When a living being is not able to exhibit all of the above mentioned characteristics, despite the availability of all resources (like food, air and water) needed for being alive, it is said to be dead.
Germination of a Seed
Water: Seeds require water for germination. Water enables the seeds to carry out the processes necessary for their growth. The outer covering of the seed is called seed coat. Water softens the seed coat and helps the tiny embryo inside it to develop into a plant.
Air and Soil: Seeds need air for germination. They use the air available in the spaces between soil particles. Moreover, spaces between the soil particles allow roots to grow easily.
Light and/or dark conditions: In general, most seeds do not require light for germination. But after germination, sunlight is required for further growth of the seedling.
Growth and Movement in Plants
Shoots of plants grow upward and exhibit movement towards sunlight but roots of plants grow downwards.
Life Cycle of a Plant
A seed grows into a young plant and matures to produce flowers and fruit. The fruit contains seeds which give rise to a new generation of plants. The entire process from a seed to a plant, and then, to the next generation of seeds is called the life cycle of a plant. When a plant stops growing and all activities of life gradually come to an end, even after the availability of all the necessary conditions, the plant is considered dead.
Life Cycle of a Mosquito
Female mosquitoes are bloodsucking insects that transmit several diseases like malaria, dengue and chikungunya.

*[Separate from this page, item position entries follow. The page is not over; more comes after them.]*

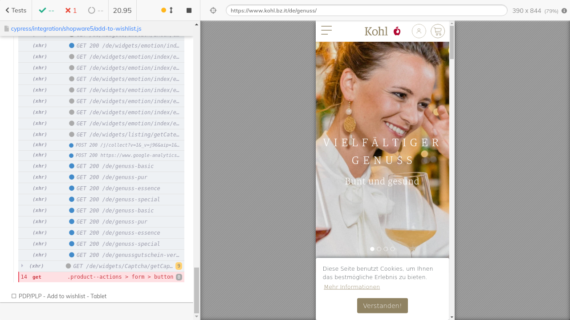Screen dimensions: 570x320
Task: Select the Add to wishlist Tablet test
Action: (62, 296)
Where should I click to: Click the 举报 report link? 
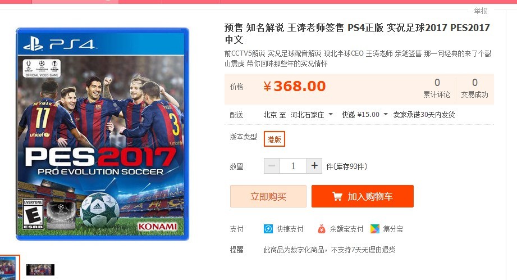[x=481, y=11]
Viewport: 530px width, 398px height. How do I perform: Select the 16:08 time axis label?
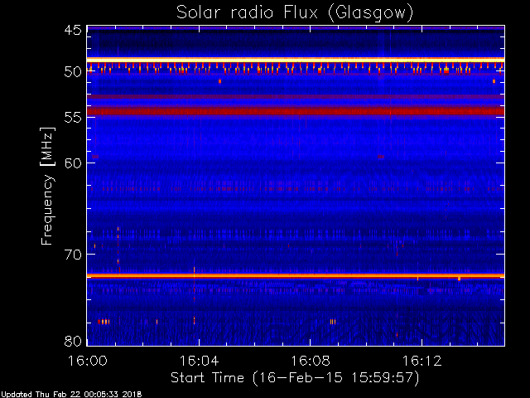311,361
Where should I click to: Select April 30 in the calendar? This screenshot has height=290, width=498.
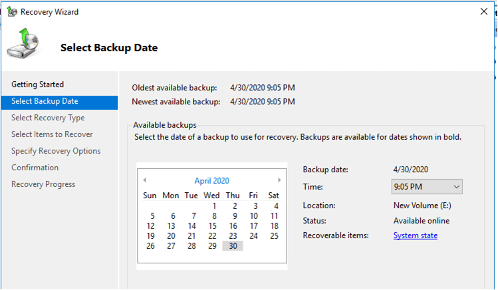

Two different types of worm-like creatures are larva and pupa. Mosquito larvae and pupae observed in water bodies repeatedly come to the water surface. Mosquito larvae and pupae live in water and require air to respire. They move to the surface of the water for air.
Mosquitoes pass through four stages in their life cycle - egg, larva, pupa and adult. The adult mosquito that emerges from the pupa rests briefly on the surface of water and then flies away. The adult mosquito may survive for 10 to 15 days.
A mosquito begins its life as an egg (stage I), the egg develops into a larva (stage II), the larva grows into pupa (stage III), and the pupa transforms into an adult mosquito (stage IV). The adult female mosquito lays eggs directly on or near water, and the cycle continues.
Significant changes occur in the appearance, body shape and structure during the various stages in the life cycle of a mosquito. The shape of the egg is quite different from the larva; the larva appears very different from the pupa. The pupa appears very distinct from the adult mosquito.
Life Cycle of a Frog
There are four stages in the life cycle of a frog - the egg stage, which progresses to the embryo stage; the tadpole stage, consisting of an early stage with a tail and no legs, and a late stage with hind legs; the froglet stage, and the adult frog stage.
Tadpoles develop legs but still have tails. Tails help them swim in water. Tadpoles grow gradually and start looking like little frogs called froglets. They still live in water but begin to spend some time on land. They continue to grow and lose their tails completely. Their legs become strong to help them jump and land. They become fully developed adult frogs who live both in water and on land.